Manage incidents in Slack.
What is incident.io and why did you build it?
Incident.io is an incident management platform. We sit within your Slack workspace and make it easier for you to respond to your incidents right from where you are already communicating.
We believe that great incidents are founded on good communication. Because you're using us to declare incidents of all types we become a sort of observability platform for your entire organization. You get to have insight into all the different corners and pockets of your business. How things are working and when they're not working, why, who's involved, and how many customers are impacted. It gives you a view of your organization you wouldn't otherwise see if you didn't have that kind of process and system in place.

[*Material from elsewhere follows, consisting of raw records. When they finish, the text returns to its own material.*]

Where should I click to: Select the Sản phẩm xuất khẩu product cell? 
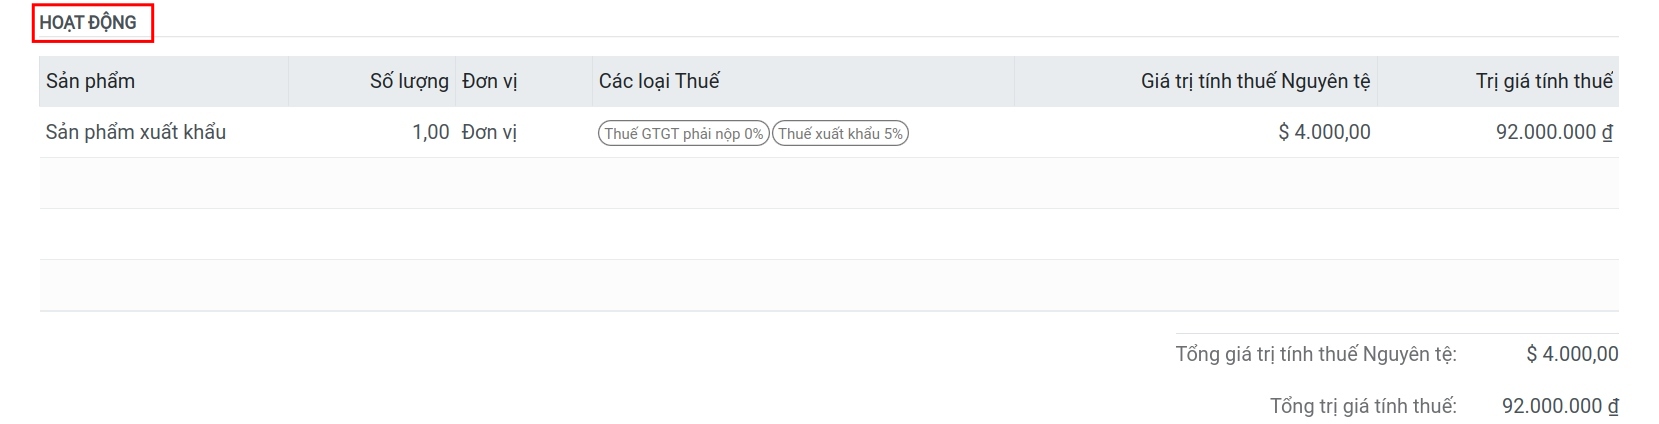click(136, 132)
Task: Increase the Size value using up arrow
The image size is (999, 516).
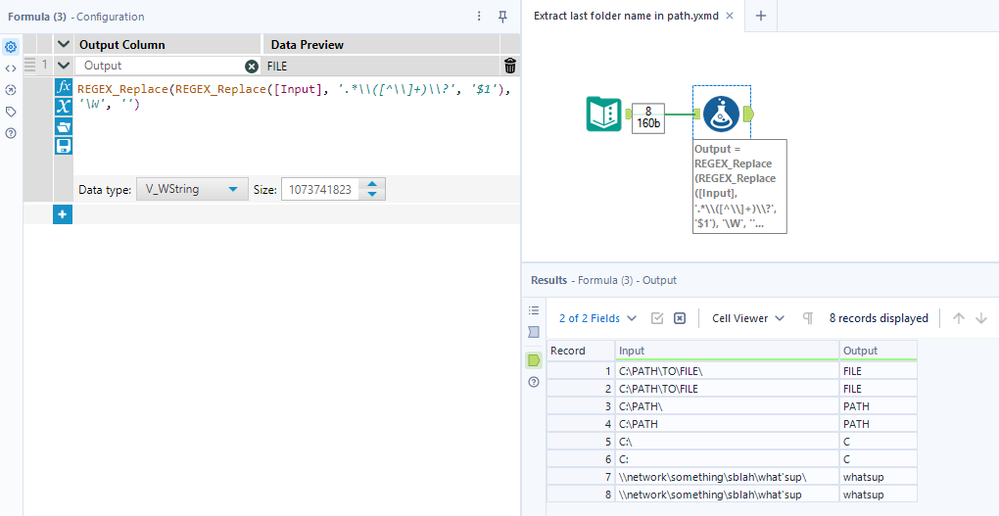Action: click(x=372, y=184)
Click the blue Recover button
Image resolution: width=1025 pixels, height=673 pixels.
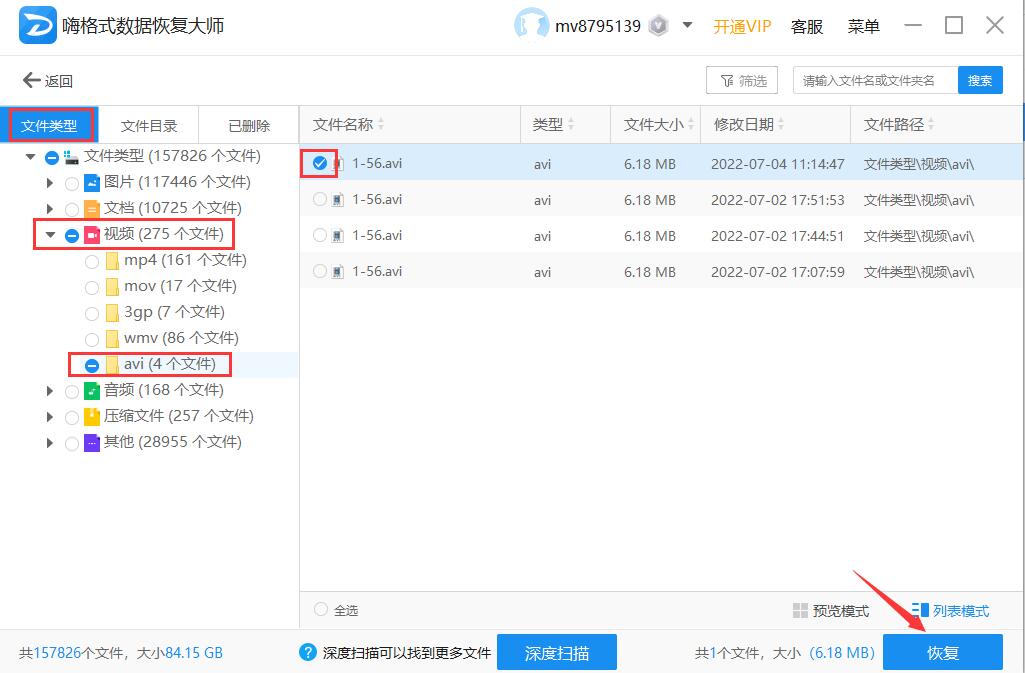[x=942, y=653]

Before starting this company I worked at Monzo. When I joined in 2017, I was tasked with looking after and building the on-call team, which at the time was four people supporting a bank, which was quite a big task for them! It was very hard for folks to get onto on-call rotations because there was so much knowledge and it wasn't clear what to do when things went wrong.
I built a very simple system which created a chat channel and gave a few rails to run an incident with the intention of making it easy to learn what was going on in a nice way. That took a life of its own and became a big system that we later open-sourced at Monzo called Monzo Response. It got a great reception.
What does a "day in the life" look like for you?
In the early days, there was a lot of coding. Early mornings, late evenings. These days, it's a blend for me as a founder. I spend probably a third of my time talking to customers either doing sales calls or understanding their pain points or working in a more consultative fashion to help them with incidents.
Part of my time is also spent on the company building. Hiring, legal, ops and things like that. Lastly, I spend about a third of my time working on the product. I've been an engineer my whole career and spent a lot of time being that bridge between customers and product teams. Sadly, I don’t spend much time writing code these days. Occasionally, I’ll do some late-night code bashing to add a feature, which I’m increasingly being told not to do. As a senior person, you should just step away from the code!
Starting a company is all-consuming, and I have two kids. I try to structure my time that my Monday to Friday is just absolute carnage and accept that I will see them a couple of days a week for bedtime and bath time, but it's full-on. Weekends are very much down tools for me and I try to step away from the laptop. I’m adopting a hard line on this.
What is the team structure around incident.io?
We’re a team of 24 at incident.io. Eight in product engineering. We're probably an engineer or two away from splitting that into two product teams and we'll start them working on things in parallel. We've got three people in sales, the three founders, three people in talent, a customer success person and then a biz ops generalist.
How did you first get into software development?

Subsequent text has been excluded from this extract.